*** RECORDS FOR THIS EXERCISE ***

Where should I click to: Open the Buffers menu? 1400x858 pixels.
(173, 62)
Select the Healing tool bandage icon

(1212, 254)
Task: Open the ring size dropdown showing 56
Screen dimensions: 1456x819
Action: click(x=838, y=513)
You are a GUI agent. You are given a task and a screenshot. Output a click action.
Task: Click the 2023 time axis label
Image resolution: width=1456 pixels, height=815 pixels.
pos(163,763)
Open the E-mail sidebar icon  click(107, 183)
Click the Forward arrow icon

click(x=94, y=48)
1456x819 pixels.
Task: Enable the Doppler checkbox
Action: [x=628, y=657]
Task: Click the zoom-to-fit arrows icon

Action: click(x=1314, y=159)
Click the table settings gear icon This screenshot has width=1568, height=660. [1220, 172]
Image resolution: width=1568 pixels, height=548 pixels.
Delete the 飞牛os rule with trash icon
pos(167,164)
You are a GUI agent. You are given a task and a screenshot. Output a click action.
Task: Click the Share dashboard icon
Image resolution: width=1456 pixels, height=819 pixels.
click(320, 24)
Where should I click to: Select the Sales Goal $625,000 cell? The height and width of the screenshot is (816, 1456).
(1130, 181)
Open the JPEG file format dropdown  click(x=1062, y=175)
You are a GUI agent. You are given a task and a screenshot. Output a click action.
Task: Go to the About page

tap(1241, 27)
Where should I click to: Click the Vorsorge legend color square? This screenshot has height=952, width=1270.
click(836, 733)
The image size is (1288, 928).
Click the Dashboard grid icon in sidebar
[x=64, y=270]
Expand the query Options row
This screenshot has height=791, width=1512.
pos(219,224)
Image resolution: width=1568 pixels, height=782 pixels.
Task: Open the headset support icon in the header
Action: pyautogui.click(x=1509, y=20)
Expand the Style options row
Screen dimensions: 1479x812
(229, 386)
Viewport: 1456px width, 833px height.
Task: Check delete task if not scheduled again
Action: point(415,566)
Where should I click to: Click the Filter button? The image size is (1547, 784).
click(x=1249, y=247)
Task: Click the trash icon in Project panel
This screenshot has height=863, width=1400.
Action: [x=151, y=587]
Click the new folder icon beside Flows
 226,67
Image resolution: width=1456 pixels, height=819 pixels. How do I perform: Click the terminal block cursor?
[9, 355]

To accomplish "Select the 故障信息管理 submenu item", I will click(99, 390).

*** End of RECORDS FOR THIS EXERCISE ***

Return each line of the data where the word "dropdown" appears.

_WRITTEN ANSWER_.
Task: Open the ring size dropdown showing 56
Open the JPEG file format dropdown  click(x=1062, y=175)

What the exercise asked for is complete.